TASK INSTRUCTIONS:
When you reach a picture, skip it, and retype every line below exactly.
[[ DATASET RECORDS open ]]
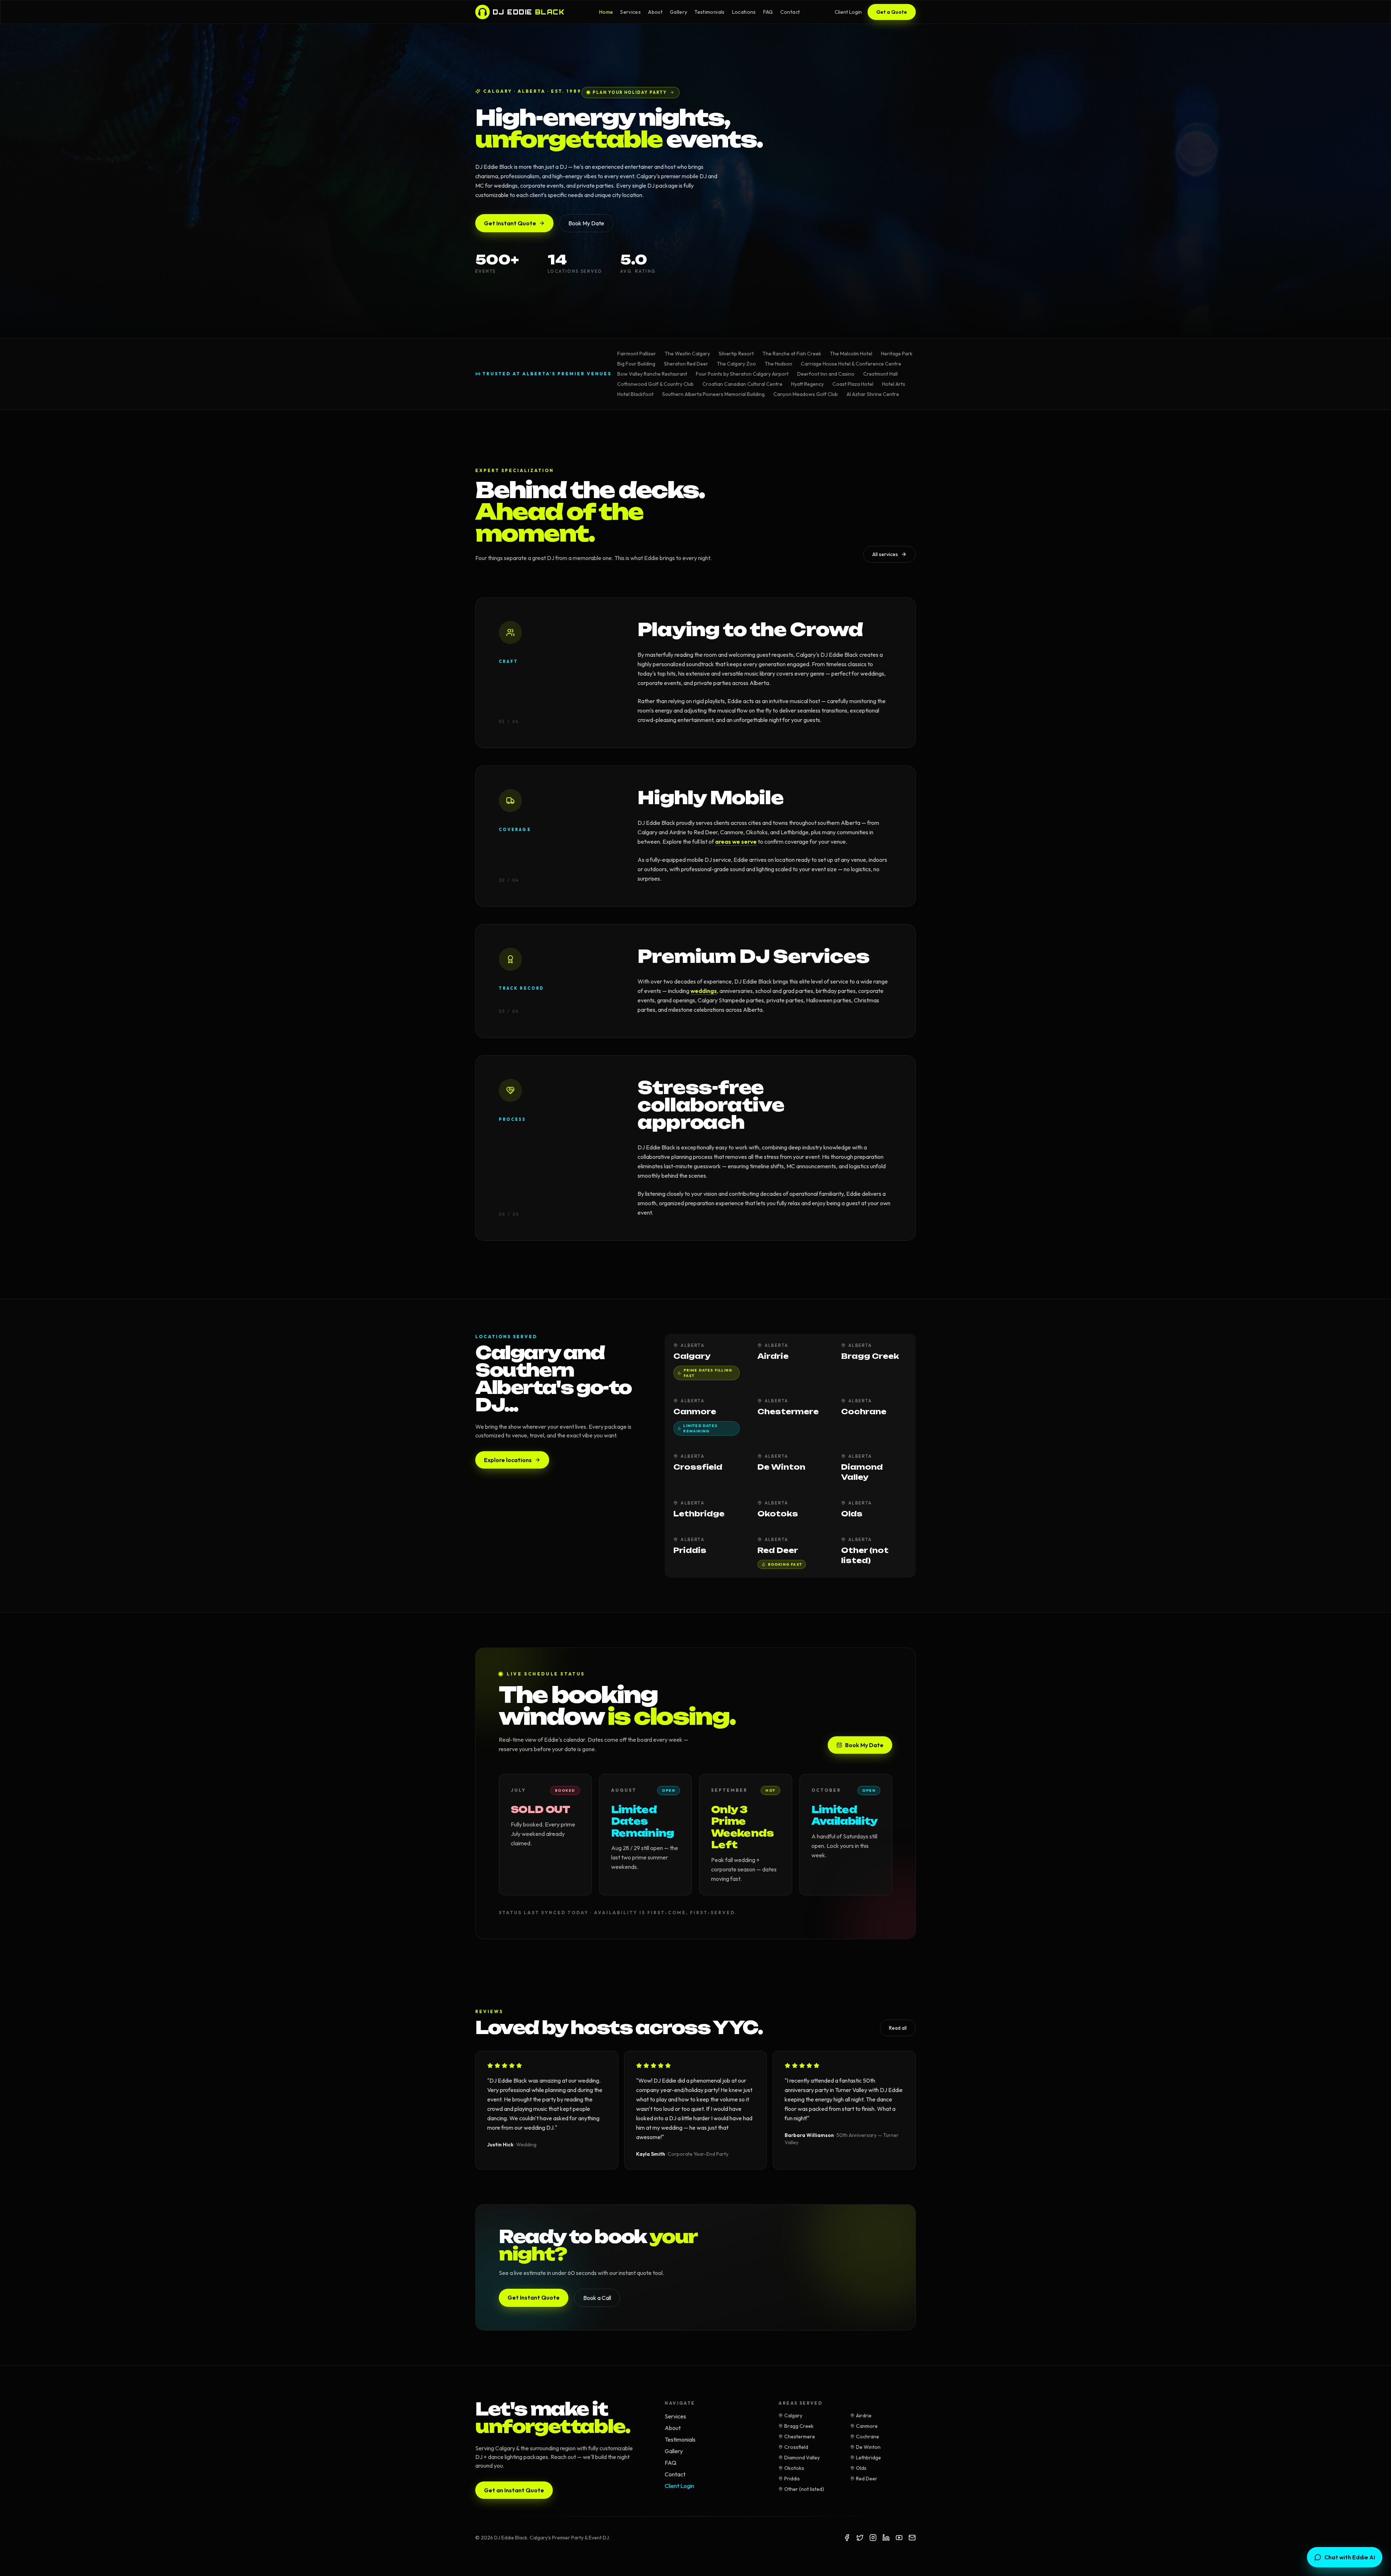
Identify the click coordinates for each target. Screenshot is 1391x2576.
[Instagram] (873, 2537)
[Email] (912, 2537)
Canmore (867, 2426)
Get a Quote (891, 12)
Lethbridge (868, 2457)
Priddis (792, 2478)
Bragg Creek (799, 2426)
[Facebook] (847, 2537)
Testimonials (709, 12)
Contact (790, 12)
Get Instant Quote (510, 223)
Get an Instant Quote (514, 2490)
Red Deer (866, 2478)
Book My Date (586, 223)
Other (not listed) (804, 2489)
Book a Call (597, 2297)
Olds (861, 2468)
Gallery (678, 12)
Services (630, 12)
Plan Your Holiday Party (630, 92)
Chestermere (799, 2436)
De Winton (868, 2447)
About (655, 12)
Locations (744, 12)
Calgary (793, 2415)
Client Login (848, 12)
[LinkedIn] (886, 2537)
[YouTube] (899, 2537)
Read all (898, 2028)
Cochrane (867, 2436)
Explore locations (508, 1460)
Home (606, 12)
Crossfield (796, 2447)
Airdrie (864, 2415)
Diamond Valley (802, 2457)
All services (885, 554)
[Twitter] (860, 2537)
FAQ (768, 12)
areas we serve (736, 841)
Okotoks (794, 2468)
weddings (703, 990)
[[ DATASET RECORDS closed ]]
EXERCISE SOLUTION:
Identify the click coordinates for each target. Screenshot is 1391x2576.
[Instagram] (873, 2537)
[Email] (912, 2537)
Canmore (867, 2426)
Get a Quote (891, 12)
Lethbridge (868, 2457)
Priddis (792, 2478)
Bragg Creek (799, 2426)
[Facebook] (847, 2537)
Testimonials (709, 12)
Contact (790, 12)
Get Instant Quote (510, 223)
Get an Instant Quote (514, 2490)
Red Deer (866, 2478)
Book My Date (586, 223)
Other (not listed) (804, 2489)
Book a Call (597, 2297)
Olds (861, 2468)
Gallery (678, 12)
Services (630, 12)
Plan Your Holiday Party (630, 92)
Chestermere (799, 2436)
De Winton (868, 2447)
About (655, 12)
Locations (744, 12)
Calgary (793, 2415)
Client Login (848, 12)
[LinkedIn] (886, 2537)
[YouTube] (899, 2537)
Read all (898, 2028)
Cochrane (867, 2436)
Explore locations (508, 1460)
Home (606, 12)
Crossfield (796, 2447)
Airdrie (864, 2415)
Diamond Valley (802, 2457)
All services (885, 554)
[Twitter] (860, 2537)
FAQ (768, 12)
areas we serve (736, 841)
Okotoks (794, 2468)
weddings (703, 990)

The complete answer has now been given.